I think for a change go to China and say this is going to stop, we`re not going to run continual trade deficits with you, we want to trade. If it means imposing tariffs to balance our countries` trade, that is what we will do, but we`re tired of getting ripped off. Oh they`d howl about it, but if we don`t stand up for ourselves, who else will do it, Uruguay? The thing is there has been no push back to unfair trade, the US Chamber of Commerce is for it, the Farm Bureau is for it and on and on all divided into everyone`s narrow special interests. "If there`s a trade bill that raises corn a nickel, by golly we gotta support that!" neverminding that a Ford plant might end up moving to Mexico and our brother inlaws will be out of a job.
I don`t think threats should be made without intentions of carrying out on them if need be, but for the last 3 decades it`s been US corporations that`s been pushing this stuff.

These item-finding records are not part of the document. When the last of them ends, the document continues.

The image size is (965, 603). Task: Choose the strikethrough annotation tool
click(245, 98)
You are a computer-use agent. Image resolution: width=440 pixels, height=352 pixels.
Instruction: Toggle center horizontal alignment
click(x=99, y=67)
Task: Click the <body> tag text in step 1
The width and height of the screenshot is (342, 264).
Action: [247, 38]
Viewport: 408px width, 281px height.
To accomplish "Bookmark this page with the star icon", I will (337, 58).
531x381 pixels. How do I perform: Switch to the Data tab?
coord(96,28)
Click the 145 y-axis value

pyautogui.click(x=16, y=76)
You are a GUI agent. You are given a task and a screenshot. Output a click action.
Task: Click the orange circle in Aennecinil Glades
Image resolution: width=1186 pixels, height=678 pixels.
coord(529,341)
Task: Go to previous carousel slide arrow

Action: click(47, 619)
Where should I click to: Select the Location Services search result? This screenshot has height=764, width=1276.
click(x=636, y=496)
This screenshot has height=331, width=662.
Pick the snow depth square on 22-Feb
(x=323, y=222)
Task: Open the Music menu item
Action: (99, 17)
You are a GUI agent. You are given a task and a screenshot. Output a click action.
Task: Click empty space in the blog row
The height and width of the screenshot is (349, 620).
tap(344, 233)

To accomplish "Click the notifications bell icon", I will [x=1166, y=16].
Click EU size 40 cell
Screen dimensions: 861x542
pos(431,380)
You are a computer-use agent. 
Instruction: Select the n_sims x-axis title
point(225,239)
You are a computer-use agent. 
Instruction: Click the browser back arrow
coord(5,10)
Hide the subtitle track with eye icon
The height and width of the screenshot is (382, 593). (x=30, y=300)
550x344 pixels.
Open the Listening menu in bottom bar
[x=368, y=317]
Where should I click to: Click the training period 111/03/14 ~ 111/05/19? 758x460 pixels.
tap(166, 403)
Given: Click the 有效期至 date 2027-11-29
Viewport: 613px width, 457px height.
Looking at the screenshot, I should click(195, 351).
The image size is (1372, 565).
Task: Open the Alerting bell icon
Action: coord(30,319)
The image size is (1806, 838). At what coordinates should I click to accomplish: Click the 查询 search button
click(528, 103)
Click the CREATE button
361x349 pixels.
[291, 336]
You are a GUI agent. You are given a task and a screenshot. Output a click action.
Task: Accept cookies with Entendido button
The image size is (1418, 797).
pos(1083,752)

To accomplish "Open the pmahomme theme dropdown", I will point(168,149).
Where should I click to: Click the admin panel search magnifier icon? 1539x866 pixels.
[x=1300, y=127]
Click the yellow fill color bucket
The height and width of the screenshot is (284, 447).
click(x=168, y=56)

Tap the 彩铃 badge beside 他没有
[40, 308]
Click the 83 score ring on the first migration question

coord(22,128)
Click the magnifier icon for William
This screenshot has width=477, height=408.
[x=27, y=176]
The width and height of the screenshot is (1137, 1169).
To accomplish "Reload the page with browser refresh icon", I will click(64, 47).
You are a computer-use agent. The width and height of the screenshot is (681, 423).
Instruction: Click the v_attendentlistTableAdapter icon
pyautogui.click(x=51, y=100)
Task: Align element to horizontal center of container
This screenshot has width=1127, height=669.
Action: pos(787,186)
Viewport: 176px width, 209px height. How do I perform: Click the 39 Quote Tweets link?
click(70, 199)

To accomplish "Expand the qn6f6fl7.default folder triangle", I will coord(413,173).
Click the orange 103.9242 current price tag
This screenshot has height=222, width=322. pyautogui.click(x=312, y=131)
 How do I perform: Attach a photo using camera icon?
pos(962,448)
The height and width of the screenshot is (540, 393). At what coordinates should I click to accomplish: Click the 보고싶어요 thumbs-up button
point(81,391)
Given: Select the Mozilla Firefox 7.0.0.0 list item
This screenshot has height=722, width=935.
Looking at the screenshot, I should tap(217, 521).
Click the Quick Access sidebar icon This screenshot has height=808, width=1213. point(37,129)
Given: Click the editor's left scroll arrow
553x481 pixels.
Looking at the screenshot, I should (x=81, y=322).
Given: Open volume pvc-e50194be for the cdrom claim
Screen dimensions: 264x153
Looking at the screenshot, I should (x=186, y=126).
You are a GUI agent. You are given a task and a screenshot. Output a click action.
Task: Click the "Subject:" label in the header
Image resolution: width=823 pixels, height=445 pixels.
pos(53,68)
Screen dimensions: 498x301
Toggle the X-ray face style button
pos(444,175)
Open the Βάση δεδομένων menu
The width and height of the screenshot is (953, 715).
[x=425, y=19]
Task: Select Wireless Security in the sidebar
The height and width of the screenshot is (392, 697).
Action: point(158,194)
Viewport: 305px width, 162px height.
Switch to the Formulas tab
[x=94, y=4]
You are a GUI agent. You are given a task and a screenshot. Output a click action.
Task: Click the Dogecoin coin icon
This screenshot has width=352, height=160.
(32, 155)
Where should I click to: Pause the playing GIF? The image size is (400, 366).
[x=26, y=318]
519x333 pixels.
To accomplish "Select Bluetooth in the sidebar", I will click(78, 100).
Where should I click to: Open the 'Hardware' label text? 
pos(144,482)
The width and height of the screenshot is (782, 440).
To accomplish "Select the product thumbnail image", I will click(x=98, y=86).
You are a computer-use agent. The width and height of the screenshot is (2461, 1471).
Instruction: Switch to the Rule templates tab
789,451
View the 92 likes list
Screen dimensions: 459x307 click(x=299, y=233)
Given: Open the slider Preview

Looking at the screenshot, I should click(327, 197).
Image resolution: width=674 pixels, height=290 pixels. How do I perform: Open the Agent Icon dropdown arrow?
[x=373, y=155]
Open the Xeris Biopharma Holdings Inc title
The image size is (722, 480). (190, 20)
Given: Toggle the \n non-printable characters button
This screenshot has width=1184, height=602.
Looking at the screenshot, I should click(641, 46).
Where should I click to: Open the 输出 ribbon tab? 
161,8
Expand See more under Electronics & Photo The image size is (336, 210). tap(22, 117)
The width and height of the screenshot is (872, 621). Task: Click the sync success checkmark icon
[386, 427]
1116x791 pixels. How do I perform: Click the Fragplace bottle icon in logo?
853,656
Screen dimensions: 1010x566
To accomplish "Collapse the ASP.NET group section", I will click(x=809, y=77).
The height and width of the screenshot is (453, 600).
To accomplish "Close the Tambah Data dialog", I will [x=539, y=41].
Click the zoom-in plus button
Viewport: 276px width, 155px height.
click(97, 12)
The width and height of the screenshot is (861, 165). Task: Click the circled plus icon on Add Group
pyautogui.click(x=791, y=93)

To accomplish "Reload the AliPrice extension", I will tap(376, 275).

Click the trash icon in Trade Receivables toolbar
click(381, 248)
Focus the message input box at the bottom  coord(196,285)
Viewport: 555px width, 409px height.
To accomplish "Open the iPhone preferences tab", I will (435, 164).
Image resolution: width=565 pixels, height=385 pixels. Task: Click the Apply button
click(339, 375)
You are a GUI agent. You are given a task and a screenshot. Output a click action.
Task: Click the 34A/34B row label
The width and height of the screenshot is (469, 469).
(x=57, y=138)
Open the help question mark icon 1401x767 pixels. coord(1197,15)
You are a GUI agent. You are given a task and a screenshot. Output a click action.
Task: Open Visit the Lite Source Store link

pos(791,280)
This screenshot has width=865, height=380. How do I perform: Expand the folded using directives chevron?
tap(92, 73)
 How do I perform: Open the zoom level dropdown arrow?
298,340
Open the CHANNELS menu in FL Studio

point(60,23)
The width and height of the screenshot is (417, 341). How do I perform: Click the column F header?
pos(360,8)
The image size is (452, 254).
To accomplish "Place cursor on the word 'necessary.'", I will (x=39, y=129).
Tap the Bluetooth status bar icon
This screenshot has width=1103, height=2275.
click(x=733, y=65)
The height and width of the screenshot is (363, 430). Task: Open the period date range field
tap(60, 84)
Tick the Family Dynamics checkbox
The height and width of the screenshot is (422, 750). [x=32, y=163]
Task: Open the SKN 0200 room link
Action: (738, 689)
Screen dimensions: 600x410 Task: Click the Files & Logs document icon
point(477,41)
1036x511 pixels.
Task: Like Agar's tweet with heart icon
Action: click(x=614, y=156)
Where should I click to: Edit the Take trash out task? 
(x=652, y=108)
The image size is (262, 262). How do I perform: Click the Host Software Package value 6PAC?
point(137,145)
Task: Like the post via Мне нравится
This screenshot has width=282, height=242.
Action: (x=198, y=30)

I wouldn`t be at all surprised that when it comes to brass tacks that the foreign countries would say "We wanted to have fair trade with you, but it was your own corporations that wanted it this way...we thought it was odd, but what we shouldn`t support a lopsided agreement that US corporations wanted?".
But if it would come to a tariff, that would cover the social costs of US workers losing their living wage jobs, instead of the US taxpayer subsidizing the labor exodus.